With a new university campus nearby and an airport under construction, the city of Liverpool, Australia, 27 kilometers southwest of Sydney, is growing fast.
More than 30,000 people are expected to make a daily commute to its central business district. Liverpool needed to know the possible impact to traffic flow and movement of pedestrians, cyclists and vehicles.
The city already hosts closed-circuit televisions to monitor safety and security. Each CCTV captures lots of video and data that, due to stringent privacy regulations, is mainly combed through after an incident has been reported.
The challenge before the city was to turn this massive dataset into information that could help it run more efficiently, handle an influx of commuters and keep the place liveable for residents — without compromising anyone’s privacy.
To achieve this goal, the city has partnered with the Digital Living Lab of the University of Wollongong. Part of Wollongong’s SMART Infrastructure Facility, the DLL has developed what it calls the Versatile Intelligent Video Analytics platform. VIVA, for short, unlocks data so that owners of CCTV networks can access real-time, privacy-compliant data to make better informed decisions.

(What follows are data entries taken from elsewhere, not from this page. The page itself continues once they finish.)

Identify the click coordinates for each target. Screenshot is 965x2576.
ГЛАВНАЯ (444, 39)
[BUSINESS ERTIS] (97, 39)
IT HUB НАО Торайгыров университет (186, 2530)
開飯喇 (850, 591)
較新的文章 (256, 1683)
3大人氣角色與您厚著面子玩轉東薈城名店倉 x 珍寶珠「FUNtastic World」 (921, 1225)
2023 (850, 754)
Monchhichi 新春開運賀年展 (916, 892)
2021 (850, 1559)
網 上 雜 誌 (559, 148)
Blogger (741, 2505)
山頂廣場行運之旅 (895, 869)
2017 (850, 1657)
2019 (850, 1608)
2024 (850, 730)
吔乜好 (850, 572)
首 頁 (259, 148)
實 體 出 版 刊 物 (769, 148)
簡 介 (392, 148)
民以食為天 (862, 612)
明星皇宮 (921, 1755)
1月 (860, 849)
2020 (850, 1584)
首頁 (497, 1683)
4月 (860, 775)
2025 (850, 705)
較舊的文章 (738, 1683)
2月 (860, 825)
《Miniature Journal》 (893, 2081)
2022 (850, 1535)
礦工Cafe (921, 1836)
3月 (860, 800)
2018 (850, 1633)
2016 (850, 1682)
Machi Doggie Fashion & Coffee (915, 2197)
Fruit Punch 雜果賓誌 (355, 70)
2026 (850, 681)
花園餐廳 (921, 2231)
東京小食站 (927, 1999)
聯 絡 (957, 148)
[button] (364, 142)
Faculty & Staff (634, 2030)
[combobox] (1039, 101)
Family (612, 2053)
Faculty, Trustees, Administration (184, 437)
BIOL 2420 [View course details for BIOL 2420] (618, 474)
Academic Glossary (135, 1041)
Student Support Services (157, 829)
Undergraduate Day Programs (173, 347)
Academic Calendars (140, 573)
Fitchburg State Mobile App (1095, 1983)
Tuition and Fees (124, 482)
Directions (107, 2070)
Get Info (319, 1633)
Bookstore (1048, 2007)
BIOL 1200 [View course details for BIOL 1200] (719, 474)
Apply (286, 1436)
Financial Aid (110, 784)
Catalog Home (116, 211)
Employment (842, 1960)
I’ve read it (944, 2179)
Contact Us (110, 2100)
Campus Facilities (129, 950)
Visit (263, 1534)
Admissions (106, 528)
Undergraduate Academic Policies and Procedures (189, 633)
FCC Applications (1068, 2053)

VIVA is designed to convert existing infrastructure into edge-computing devices embedded with the latest AI. The platform’s state-of-the-art deep learning algorithms are developed at DLL on the NVIDIA Metropolis platform. Their video analytics deep-learning models are trained using transfer learning to adapt to use cases, optimized via NVIDIA TensorRT software and deployed on NVIDIA Jetson edge AI computers.
“We designed VIVA to process video feeds as close as possible to the source, which is the camera,” said Johan Barthelemy, lecturer at the SMART Infrastructure Facility of the University of Wollongong. “Once a frame has been analyzed using a deep neural network, the outcome is transmitted and the current frame is discarded.”
Disposing of frames maintains privacy as no images are transmitted. It also reduces the bandwidth needed.
Beyond city streets like in Liverpool, VIVA has been adapted for a wide variety of applications, such as identifying and tracking wildlife; detecting culvert blockage for stormwater management and flash flood early warnings; and tracking of people using thermal cameras to understand people’s mobility behavior during heat waves. It can also distinguish between firefighters searching a building and other building occupants, helping identify those who may need help to evacuate.
Making Sense of Traffic Patterns
The research collaboration between SMART, Liverpool’s city council and its industry partners is intended to improve the efficiency, effectiveness and accessibility of a range of government services and facilities.
For pedestrians, the project aims to understand where they’re going, their preferred routes and which areas are congested. For cyclists, it’s about the routes they use and ways to improve bicycle usage. For vehicles, understanding movement and traffic patterns, where they stop, and where they park are key.
Understanding mobility within a city formerly required a fleet of costly and fixed sensors, according to Barthelemy. Different models were needed to count specific types of traffic, and manual processes were used to understand how different types of traffic interacted with each other.
Using computer vision on the NVIDIA Jetson TX2 at the edge, the VIVA platform can count the different types of traffic and capture their trajectory and speed. Data is gathered using the city’s existing CCTV network, eliminating the need to invest in additional sensors.
Patterns of movements and points of congestion are identified and predicted to help improve street and footpath layout and connectivity, traffic management and guided pathways. The data has been invaluable in helping Liverpool plan for the urban design and traffic management of its central business district.
Machine Learning Application Built Using NVIDIA Technologies
SMART trained the machine learning applications on its VIVA platform for Liverpool on four workstations powered by a variety of NVIDIA TITAN GPUs, as well as six workstations equipped with NVIDIA RTX GPUs to generate synthetic data and run experiments.
In addition to using open databases such as OpenImage, COCO and Pascal VOC for training, DLL created synthetic data via an in-house application based on the Unity Engine. Synthetic data allows the project to learn from numerous scenarios that might not otherwise be present at any given time, like rainstorms or masses of cyclists.
“This synthetic data generation allowed us to generate 35,000-plus images per scenario of interest under different weather, time of day and lighting conditions,” said Barthelemy. “The synthetic data generation uses ray tracing to improve the realism of the generated images.”
Inferencing is done with NVIDIA Jetson Nano, NVIDIA Jetson TX2 and NVIDIA Jetson Xavier NX, depending on the use case and processing required.